From the solution, x (t) ₀ )≠ω(t ₀ )；

When x (t) is ω (t), it is always true, and when x (t) ₀ )＝ω(t ₀ ) Then, the feedback matrix H only needs to be adjusted so that the eigenvalues of the a-HC matrix have negative real parts.

In a multi-agent system, a state value is difficult to observe accurately in real time, a corresponding self-adaptive distributed observer is designed for each follower in the design, and then under the guidance of an output regulation theory, a collaborative self-adaptive optimal output regulation problem is decomposed into a feedforward control design problem and a self-adaptive optimal feedback control problem, wherein the feedforward control design problem and the self-adaptive optimal feedback control problem can solve nonlinear regulator equations. And finally, establishing an HJB (Hamilton Jacobi Bellman) equation of the established cost function by establishing the cost function of the multi-agent system based on reinforcement learning, solving the HJB equation by a method based on synchronous reinforcement learning, and finally obtaining an optimal solution by an iterative method to realize the optimal control of the multi-agent system.

Disclosure of Invention

In view of the above, the present invention provides a model-unknown multi-agent consistency control method based on reinforcement learning.

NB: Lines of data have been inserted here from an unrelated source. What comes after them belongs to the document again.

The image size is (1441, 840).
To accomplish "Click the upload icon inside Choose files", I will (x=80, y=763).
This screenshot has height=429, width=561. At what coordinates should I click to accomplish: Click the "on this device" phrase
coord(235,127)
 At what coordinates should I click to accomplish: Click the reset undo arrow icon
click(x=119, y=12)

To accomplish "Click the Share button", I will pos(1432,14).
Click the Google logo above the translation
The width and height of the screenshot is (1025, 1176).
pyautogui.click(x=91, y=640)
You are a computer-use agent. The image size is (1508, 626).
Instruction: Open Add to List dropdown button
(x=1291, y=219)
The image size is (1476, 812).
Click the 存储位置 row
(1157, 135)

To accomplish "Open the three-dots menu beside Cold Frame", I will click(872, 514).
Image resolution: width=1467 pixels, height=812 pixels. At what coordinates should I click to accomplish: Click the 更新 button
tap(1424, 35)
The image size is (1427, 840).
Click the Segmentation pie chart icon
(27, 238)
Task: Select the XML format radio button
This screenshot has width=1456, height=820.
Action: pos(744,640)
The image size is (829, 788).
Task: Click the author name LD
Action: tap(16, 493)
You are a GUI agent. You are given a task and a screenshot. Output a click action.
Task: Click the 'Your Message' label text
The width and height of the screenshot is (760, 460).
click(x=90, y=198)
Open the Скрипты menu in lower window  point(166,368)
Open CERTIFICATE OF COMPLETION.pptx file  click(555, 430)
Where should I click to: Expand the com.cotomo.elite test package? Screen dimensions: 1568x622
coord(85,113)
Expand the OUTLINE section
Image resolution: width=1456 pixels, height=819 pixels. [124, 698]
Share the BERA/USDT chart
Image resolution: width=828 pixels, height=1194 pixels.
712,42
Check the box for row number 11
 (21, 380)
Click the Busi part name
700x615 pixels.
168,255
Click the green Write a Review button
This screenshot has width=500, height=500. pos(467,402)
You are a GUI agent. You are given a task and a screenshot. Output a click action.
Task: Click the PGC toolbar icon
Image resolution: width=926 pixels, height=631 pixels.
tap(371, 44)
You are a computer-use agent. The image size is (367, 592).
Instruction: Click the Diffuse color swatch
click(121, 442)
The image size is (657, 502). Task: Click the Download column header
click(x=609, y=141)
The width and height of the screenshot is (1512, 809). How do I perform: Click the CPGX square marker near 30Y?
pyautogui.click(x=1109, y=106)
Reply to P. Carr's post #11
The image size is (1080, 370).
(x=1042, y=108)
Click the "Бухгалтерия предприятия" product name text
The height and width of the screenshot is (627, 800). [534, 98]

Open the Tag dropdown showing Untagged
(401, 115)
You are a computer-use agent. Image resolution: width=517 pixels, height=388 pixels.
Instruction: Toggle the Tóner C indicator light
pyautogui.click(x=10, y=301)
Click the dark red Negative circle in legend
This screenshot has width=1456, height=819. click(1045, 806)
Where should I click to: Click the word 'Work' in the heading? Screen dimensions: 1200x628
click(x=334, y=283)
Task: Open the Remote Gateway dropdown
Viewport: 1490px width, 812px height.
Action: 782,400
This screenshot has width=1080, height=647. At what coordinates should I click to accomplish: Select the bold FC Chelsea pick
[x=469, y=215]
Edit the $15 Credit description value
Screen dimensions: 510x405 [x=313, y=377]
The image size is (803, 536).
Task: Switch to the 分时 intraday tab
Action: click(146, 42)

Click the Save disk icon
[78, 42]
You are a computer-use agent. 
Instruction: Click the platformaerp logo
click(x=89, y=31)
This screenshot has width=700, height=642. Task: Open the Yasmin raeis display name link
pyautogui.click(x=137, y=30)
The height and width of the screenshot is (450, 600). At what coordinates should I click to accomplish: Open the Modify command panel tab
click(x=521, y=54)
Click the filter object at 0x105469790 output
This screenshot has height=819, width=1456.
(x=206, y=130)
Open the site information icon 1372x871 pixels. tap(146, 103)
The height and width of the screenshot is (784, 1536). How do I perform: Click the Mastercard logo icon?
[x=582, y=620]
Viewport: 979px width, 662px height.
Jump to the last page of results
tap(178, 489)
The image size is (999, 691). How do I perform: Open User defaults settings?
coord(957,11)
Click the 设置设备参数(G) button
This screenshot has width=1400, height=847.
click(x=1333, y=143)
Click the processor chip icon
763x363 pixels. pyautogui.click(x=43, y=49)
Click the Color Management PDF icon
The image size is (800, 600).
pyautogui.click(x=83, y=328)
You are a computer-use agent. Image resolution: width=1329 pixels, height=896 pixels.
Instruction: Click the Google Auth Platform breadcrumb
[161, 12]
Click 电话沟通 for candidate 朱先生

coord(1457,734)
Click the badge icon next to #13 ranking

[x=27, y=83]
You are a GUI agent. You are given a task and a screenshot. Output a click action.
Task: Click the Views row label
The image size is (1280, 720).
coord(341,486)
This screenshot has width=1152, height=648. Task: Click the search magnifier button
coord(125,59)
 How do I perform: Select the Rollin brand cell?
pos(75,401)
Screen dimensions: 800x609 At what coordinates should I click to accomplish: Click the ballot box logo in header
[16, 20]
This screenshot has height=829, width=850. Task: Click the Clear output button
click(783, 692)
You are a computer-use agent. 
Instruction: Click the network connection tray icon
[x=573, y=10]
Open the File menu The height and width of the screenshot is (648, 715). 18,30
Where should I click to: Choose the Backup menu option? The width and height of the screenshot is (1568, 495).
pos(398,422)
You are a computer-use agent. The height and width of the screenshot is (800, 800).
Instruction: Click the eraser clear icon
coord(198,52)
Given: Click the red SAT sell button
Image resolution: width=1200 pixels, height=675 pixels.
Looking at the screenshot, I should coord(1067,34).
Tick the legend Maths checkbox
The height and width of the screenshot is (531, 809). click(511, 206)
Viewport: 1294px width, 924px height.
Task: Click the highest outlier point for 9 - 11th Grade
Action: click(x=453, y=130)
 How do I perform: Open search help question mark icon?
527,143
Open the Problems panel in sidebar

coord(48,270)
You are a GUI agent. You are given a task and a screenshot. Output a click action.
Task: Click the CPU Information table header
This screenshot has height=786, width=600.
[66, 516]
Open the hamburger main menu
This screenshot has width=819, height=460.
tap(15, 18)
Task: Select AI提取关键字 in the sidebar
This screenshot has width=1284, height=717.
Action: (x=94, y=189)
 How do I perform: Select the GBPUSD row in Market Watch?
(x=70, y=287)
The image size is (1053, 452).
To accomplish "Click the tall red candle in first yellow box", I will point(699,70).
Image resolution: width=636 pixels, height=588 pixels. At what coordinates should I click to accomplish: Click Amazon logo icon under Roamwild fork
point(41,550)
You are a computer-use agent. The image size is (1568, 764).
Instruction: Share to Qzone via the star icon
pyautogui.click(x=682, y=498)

The optimal feedback control problem of the multi-agent and the design problem of the optimal controller under the conditions that the leader model is unknown and the follower state is not measurable are solved by establishing a model-state-based multi-agent input structure and designing a corresponding reinforcement learning algorithm to solve an HJB equation.

In order to achieve the purpose, the invention provides the following technical scheme:

a model unknown multi-agent consistency control method based on reinforcement learning comprises the following steps:

s1: performing single agent optimal output control based on reinforcement learning;

s2: multi-agent consistency control based on reinforcement learning.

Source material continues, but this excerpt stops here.